Each agent call costs tokens. My first crew processed 50 issues and cost $12 in API calls. Here's how I cut that to $2:

```python

Agent(

role="...",

# Limit how much context each agent sees

max_iter=3, # Default is 25! Way too many

max_execution_time=60, # Kill runaway agents

# Use smaller models for simple tasks

llm="gpt-3.5-turbo" # Not gpt-4 for routine tasks

)

```

## Real-World Pattern: Automated PR Review

Here's the setup I actually use in production.
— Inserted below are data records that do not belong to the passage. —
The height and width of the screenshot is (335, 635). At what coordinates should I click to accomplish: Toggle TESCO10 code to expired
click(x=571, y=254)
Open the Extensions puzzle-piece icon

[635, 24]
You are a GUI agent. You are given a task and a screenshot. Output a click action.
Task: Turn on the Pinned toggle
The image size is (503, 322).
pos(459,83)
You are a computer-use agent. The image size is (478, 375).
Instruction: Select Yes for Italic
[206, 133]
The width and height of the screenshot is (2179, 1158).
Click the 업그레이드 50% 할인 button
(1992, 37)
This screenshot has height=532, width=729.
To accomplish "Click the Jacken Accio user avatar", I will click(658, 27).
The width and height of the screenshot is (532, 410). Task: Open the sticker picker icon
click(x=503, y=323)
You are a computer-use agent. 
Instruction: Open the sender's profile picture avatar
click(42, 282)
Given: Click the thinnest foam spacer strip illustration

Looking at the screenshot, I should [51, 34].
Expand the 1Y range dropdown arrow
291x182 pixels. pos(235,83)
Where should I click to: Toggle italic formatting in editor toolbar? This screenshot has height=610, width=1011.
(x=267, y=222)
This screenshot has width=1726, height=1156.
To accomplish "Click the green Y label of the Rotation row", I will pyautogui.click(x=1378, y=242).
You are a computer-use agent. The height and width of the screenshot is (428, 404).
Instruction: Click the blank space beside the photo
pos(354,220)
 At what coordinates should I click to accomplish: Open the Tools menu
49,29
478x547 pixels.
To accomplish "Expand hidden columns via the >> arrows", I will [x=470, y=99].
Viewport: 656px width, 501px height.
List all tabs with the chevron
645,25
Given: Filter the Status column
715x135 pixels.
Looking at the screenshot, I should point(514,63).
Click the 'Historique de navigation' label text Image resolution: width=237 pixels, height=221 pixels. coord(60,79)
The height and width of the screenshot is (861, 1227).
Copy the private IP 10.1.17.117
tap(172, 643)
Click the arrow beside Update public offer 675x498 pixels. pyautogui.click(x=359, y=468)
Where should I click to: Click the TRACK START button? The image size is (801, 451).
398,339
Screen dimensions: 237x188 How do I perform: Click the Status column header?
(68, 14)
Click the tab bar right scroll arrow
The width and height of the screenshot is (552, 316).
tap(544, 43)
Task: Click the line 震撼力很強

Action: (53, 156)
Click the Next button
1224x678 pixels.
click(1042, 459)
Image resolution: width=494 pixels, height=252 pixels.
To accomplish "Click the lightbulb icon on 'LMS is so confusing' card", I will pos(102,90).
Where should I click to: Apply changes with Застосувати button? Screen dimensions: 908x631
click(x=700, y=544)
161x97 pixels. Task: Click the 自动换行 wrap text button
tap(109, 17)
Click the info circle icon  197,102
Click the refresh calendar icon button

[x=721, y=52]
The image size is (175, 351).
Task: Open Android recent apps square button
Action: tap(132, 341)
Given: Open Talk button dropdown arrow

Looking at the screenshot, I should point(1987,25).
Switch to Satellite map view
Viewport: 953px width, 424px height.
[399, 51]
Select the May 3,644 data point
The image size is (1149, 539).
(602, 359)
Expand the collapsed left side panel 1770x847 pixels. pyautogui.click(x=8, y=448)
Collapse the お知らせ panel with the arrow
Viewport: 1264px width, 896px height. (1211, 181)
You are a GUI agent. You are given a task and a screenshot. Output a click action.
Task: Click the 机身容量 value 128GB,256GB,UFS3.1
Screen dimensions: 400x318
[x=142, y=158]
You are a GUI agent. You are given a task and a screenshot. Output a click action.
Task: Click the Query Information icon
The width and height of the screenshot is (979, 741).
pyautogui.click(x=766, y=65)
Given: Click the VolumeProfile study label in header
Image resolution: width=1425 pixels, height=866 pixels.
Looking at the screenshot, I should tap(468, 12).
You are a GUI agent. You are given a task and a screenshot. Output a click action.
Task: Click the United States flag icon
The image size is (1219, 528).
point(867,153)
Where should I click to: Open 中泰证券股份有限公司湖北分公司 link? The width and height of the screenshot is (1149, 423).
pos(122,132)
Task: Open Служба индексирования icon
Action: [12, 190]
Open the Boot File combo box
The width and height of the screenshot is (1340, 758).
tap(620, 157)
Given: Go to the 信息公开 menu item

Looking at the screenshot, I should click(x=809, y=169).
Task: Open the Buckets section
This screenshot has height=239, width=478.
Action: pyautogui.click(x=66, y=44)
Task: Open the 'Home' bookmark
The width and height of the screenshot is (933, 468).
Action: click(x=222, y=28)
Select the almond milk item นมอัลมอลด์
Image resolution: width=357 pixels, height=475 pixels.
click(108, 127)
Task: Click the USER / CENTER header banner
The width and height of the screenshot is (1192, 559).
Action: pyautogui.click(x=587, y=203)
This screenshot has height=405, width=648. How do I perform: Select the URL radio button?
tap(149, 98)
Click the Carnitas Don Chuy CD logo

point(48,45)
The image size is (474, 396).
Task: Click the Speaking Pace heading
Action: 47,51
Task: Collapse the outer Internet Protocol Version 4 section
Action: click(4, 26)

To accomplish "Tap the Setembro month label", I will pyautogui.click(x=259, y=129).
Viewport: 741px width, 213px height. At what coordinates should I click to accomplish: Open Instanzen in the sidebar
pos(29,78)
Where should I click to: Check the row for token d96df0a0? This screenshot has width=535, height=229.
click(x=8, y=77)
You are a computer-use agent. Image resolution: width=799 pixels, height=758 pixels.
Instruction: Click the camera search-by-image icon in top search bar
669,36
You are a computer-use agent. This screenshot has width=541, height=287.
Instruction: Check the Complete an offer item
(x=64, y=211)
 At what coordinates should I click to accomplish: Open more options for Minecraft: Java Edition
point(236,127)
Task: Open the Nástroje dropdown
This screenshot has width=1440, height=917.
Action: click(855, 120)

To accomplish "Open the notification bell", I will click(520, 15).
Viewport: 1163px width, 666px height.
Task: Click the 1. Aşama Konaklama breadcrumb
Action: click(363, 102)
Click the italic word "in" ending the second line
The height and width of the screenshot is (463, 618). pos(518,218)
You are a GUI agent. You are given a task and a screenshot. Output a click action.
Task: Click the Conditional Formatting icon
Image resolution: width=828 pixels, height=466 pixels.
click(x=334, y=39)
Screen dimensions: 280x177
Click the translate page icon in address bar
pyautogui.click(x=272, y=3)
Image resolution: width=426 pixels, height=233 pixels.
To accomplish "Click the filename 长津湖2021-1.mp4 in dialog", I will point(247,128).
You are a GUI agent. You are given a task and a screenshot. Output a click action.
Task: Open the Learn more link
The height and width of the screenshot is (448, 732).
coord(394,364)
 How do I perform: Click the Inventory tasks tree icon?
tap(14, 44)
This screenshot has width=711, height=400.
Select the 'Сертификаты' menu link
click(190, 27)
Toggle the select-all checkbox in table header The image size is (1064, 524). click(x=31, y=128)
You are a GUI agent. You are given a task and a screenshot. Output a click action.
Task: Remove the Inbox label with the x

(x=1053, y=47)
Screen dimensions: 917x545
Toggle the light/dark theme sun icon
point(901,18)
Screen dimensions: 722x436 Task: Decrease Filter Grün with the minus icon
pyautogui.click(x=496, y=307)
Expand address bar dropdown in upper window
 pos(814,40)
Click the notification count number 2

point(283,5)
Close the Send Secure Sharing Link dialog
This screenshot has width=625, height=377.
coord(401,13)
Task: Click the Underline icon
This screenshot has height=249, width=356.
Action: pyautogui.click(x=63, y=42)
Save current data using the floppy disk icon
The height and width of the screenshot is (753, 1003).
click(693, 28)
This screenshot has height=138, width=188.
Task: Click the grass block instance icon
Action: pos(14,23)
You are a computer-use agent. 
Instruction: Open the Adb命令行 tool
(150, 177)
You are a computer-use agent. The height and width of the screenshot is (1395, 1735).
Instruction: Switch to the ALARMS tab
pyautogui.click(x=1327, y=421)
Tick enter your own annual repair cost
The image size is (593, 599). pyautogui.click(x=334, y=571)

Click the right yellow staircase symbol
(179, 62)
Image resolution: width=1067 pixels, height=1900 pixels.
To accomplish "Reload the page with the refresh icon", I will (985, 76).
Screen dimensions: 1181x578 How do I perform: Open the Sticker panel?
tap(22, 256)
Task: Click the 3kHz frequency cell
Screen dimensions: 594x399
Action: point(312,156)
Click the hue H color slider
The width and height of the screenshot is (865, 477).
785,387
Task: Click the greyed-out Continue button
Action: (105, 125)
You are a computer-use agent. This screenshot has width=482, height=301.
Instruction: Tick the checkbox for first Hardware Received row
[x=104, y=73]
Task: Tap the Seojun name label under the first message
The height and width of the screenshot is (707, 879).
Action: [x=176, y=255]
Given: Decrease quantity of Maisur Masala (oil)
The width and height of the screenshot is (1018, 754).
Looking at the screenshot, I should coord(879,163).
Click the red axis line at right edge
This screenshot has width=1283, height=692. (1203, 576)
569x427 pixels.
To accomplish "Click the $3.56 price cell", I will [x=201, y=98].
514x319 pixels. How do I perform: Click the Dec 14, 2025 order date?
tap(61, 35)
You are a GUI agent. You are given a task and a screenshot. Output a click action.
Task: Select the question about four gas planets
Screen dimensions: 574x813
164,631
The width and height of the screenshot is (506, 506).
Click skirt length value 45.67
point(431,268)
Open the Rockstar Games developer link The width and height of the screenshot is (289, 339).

It reviews pull requests and catches common issues:

```python

from crewai import Agent, Task, Crew

from pathlib import Path

@tool("Read PR Diff")

def read_pr_diff(pr_url: str) -> str:

"""Get the diff of a pull request"""

# Your GitHub API logic here

return diff_text

@tool("Check Coding Standards")

def check_coding_standards(code: str, language: str) -> str:

"""Run linters and style checkers"""

# Your linting logic

return violations_text

# Specialized agents

style_agent = Agent(

role="Style Enforcer",

goal="Ensure code follows project conventions",

backstory="Strict about PEP8 and project-specific rules",

tools=[read_pr_diff, check_coding_standards],

max_iter=2

)

logic_agent = Agent(

role="Logic Reviewer",

goal="Find logical errors and edge cases",

backstory="Sees bugs others miss",

tools=[read_pr_diff],

max_iter=3

)

# Parallel tasks

review_style = Task(

description="Review the PR diff for style violations",

expected_output="List of style issues found",

agent=style_agent

)

review_logic = Task(

description="Review the PR diff for logical errors",

expected_output="List of potential bugs found",

agent=logic_agent

)

# Sequential task that combines results

summarize = Task(

description="Combine style and logic reviews into a final PR comment",

expected_output="A complete PR review comment",

agent=Agent(role="Review Summarizer", goal="...", backstory="..."),

context=[review_style, review_logic]

)

crew = Crew(

agents=[style_agent, logic_agent],

tasks=[review_style, review_logic, summarize],

process=Process.hierarchical, # Allows parallel + sequential

manager_llm="gpt-4" # Use smarter model for coordination

)

```

## What I'd Do Differently

If I were starting over:

1. **Use Ollama first** - Test your agents locally with `ollama run llama3.1:70b` before spending money on GPT-4

2. **Start with 2 agents max** - More agents = more failure modes

3. **Hardcode expected outputs** - Use `expected_output` as validation, not just documentation

4. **Add human-in-the-loop** - CrewAI has no approval workflow. Build one:

```python

def human_approve(response):

print(f"Agent suggests: {response}")

return input("Approve? (y/n): ").lower() == 'y'

# Use this before critical actions

if human_approve(agent_response):

# Proceed with action

pass

```

## The Honest Bottom Line

CrewAI is powerful but fragile. It works great for:

- **Batch processing** existing issues/PRs

- **Generating first drafts** of responses

- **Running code quality checks** automatically

It fails at:

- **Real-time collaboration** - Agents can't work simultaneously on shared state

- **Complex decision trees** - More than 5 sequential tasks break

- **Tasks requiring external API calls** - Tool integration is brittle

Your next step: Clone my starter template at `github.com/yourname/crewai-oss-starter`. Replace the tool functions with your project's actual APIs. Run it against 3 real issues. Fix the inevitable errors. Then scale from there.

Remember: CrewAI is a tool for *augmenting* your open source work, not replacing it. The goal is to handle the boring stuff so you can focus on the actual community building.